◆ **EXERCISE**: The full set of records must be printed exactly as given.

"""

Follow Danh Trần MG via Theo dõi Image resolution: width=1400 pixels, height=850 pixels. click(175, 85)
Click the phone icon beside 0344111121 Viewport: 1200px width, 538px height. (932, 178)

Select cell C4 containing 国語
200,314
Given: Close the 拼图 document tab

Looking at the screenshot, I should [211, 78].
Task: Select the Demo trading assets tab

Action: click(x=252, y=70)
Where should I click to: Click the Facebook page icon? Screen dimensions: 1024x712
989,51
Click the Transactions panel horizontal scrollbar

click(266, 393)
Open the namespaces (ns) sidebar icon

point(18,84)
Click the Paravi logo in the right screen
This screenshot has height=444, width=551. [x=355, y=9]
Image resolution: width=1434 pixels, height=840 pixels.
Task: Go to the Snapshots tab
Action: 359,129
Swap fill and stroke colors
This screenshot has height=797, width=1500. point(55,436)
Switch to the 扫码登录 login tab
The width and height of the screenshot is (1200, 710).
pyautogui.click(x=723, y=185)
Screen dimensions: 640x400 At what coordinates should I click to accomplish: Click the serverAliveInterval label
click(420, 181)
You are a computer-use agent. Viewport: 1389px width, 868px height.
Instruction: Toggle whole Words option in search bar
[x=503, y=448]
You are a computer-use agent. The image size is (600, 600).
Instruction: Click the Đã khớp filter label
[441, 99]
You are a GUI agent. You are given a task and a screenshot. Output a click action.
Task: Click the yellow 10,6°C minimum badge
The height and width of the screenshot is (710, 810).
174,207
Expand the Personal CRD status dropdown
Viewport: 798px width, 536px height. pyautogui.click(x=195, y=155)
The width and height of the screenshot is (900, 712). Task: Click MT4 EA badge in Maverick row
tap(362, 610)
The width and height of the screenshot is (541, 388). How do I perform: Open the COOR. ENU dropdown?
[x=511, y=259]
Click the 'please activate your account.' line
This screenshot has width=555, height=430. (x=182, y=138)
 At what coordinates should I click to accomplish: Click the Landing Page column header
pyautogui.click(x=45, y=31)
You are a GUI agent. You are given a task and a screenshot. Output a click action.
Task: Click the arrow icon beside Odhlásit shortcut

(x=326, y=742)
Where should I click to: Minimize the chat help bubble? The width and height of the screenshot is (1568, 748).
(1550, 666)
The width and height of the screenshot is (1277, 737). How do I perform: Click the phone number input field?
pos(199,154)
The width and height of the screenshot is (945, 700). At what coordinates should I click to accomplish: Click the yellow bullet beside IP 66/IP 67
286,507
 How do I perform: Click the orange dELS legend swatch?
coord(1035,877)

"""

◆ **RESULT OF THE TASK**:
Follow Danh Trần MG via Theo dõi Image resolution: width=1400 pixels, height=850 pixels. click(175, 85)
Click the phone icon beside 0344111121 Viewport: 1200px width, 538px height. (932, 178)

Select cell C4 containing 国語
200,314
Given: Close the 拼图 document tab

Looking at the screenshot, I should [211, 78].
Task: Select the Demo trading assets tab

Action: click(x=252, y=70)
Where should I click to: Click the Facebook page icon? Screen dimensions: 1024x712
989,51
Click the Transactions panel horizontal scrollbar

click(266, 393)
Open the namespaces (ns) sidebar icon

point(18,84)
Click the Paravi logo in the right screen
This screenshot has height=444, width=551. [x=355, y=9]
Image resolution: width=1434 pixels, height=840 pixels.
Task: Go to the Snapshots tab
Action: 359,129
Swap fill and stroke colors
This screenshot has height=797, width=1500. point(55,436)
Switch to the 扫码登录 login tab
The width and height of the screenshot is (1200, 710).
pyautogui.click(x=723, y=185)
Screen dimensions: 640x400 At what coordinates should I click to accomplish: Click the serverAliveInterval label
click(420, 181)
You are a computer-use agent. Viewport: 1389px width, 868px height.
Instruction: Toggle whole Words option in search bar
[x=503, y=448]
You are a computer-use agent. The image size is (600, 600).
Instruction: Click the Đã khớp filter label
[441, 99]
You are a GUI agent. You are given a task and a screenshot. Output a click action.
Task: Click the yellow 10,6°C minimum badge
The height and width of the screenshot is (710, 810).
174,207
Expand the Personal CRD status dropdown
Viewport: 798px width, 536px height. pyautogui.click(x=195, y=155)
The width and height of the screenshot is (900, 712). Task: Click MT4 EA badge in Maverick row
tap(362, 610)
The width and height of the screenshot is (541, 388). How do I perform: Open the COOR. ENU dropdown?
[x=511, y=259]
Click the 'please activate your account.' line
This screenshot has width=555, height=430. (x=182, y=138)
 At what coordinates should I click to accomplish: Click the Landing Page column header
pyautogui.click(x=45, y=31)
You are a GUI agent. You are given a task and a screenshot. Output a click action.
Task: Click the arrow icon beside Odhlásit shortcut

(x=326, y=742)
Where should I click to: Minimize the chat help bubble? The width and height of the screenshot is (1568, 748).
(1550, 666)
The width and height of the screenshot is (1277, 737). How do I perform: Click the phone number input field?
pos(199,154)
The width and height of the screenshot is (945, 700). At what coordinates should I click to accomplish: Click the yellow bullet beside IP 66/IP 67
286,507
 How do I perform: Click the orange dELS legend swatch?
coord(1035,877)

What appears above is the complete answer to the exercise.